I just overhauled divide-and-conquer, so it is a bit better now.
In a model with just aprime and a, there is no difference. Between two points on a for the second layer you consider all aprime in a range aprimelower to aprimeupper.
The difference is in how it is handled if there are other variables (d,z,e). I will explain based on d, but z and e are done in analogous fashion.
If you have d, then aprimelower(d) and aprimeupper(d) depend on d. On a CPU this is trivial, you just loop over d and consider each aprimelower(d) and aprimeupper(d) conditional on d. But on GPU this loop is going to be way too slow.

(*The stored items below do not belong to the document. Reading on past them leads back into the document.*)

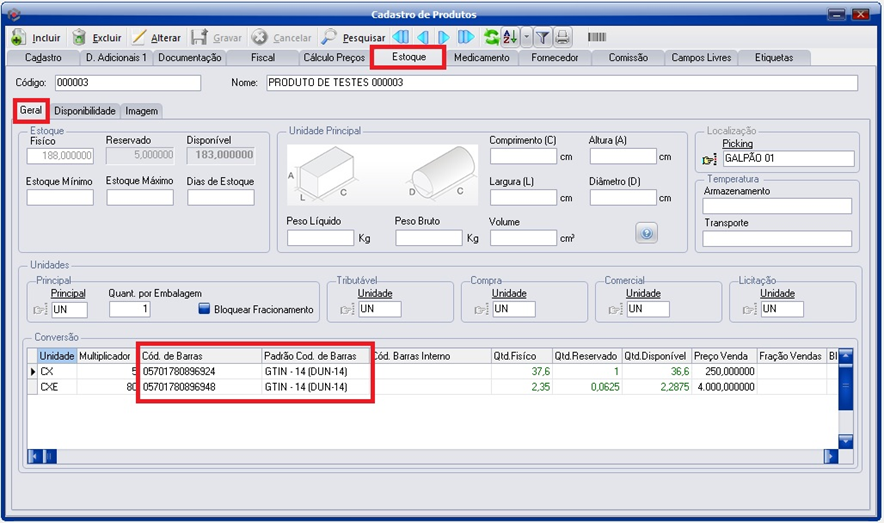Click the barcode icon in toolbar
Viewport: 884px width, 523px height.
tap(597, 37)
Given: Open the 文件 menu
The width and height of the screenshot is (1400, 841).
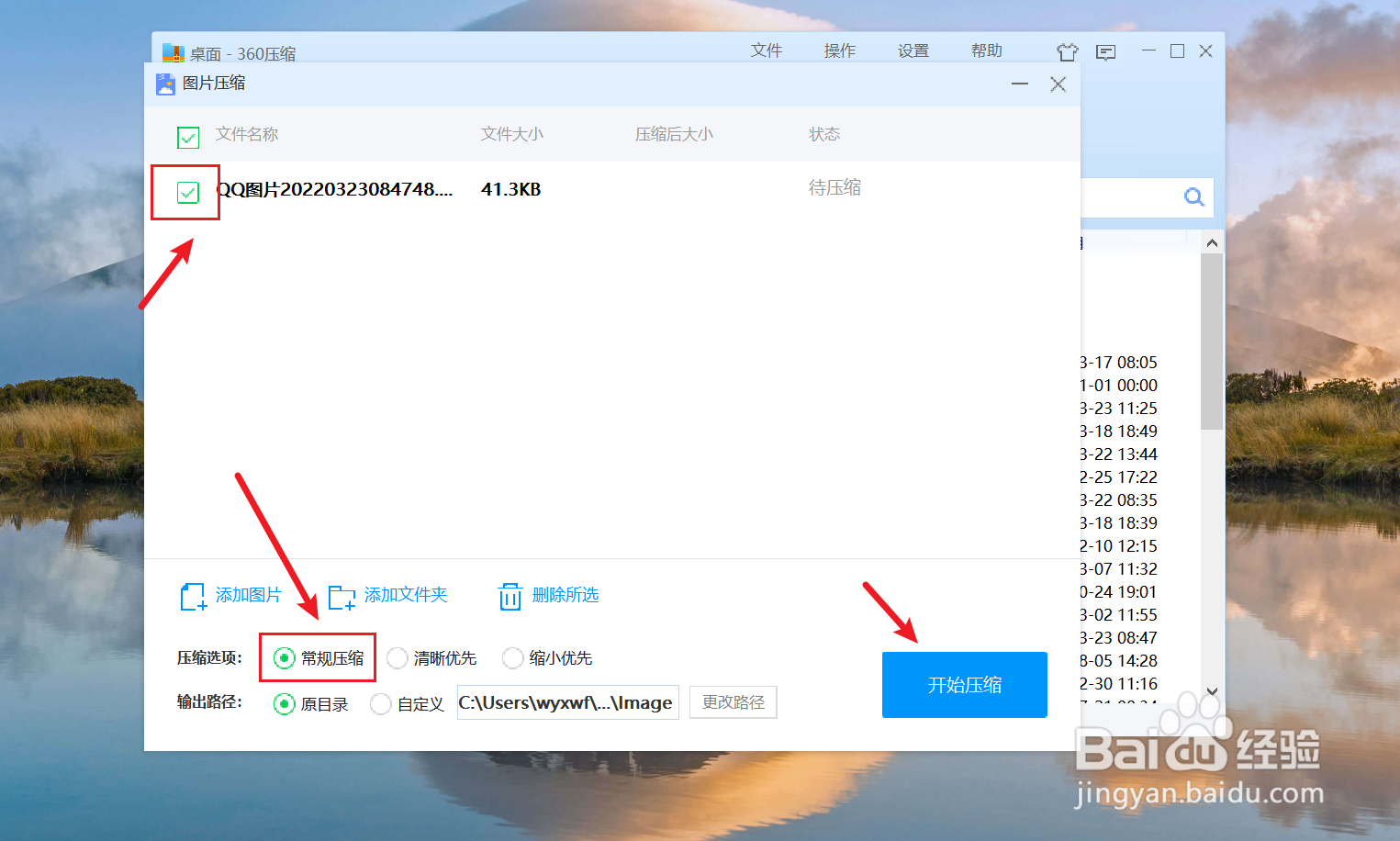Looking at the screenshot, I should point(767,50).
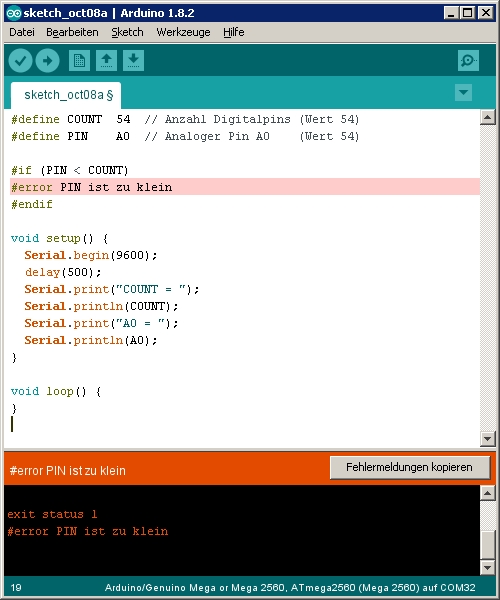Open the Sketch menu
The height and width of the screenshot is (600, 500).
(127, 32)
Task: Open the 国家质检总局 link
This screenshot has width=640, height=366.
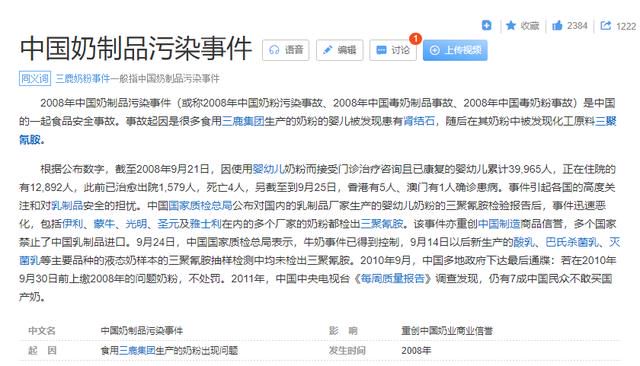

Previously, the code looked for aprime in the range min_d[aprimelower(d)] to max_d[aprimeupper(d)]. Which is obviously rather wasteful. Now the code looks for aprime in range aprimelower(d)+[0:1:max_d[aprimeupper(d)-aprimelower(d)]]. So the number of aprime points being considered is the now max_d[aprimeupper(d)-aprimelower(d)] where it used to be max_d[aprimeupper(d)]-min_d[aprimelower(d)].
The runtime improvements are in the 10%-40%, depending on the problem (mostly nearer 20%).
I tried out using a lot of NaN in the aprime being considered, but max() with lots of NaN and ‘omitnan’ seems to have same runtime as just max() without the NaN. So I didn’t end up bothering (idea was that I could use a range for aprime that differed for each d, and then make the matrix the same size by filling in the range with NaN so that the size of that dimension of the matrix did not depend on d).
Anyway, from the user’s perspective, the only difference is that now it is 10%-40% faster, depending on your problem. No change in anything the user needs to do.
I also added that if you use vfoptions.verbose=1 while using vfoptions.divideandconquer=1 then it will print a message telling you that suitably setting vfoptions.level1n can speed your code up. I expect most users won’t want to play with this, but power users will, so only saying it if you ask for verbose seemed a good compromise.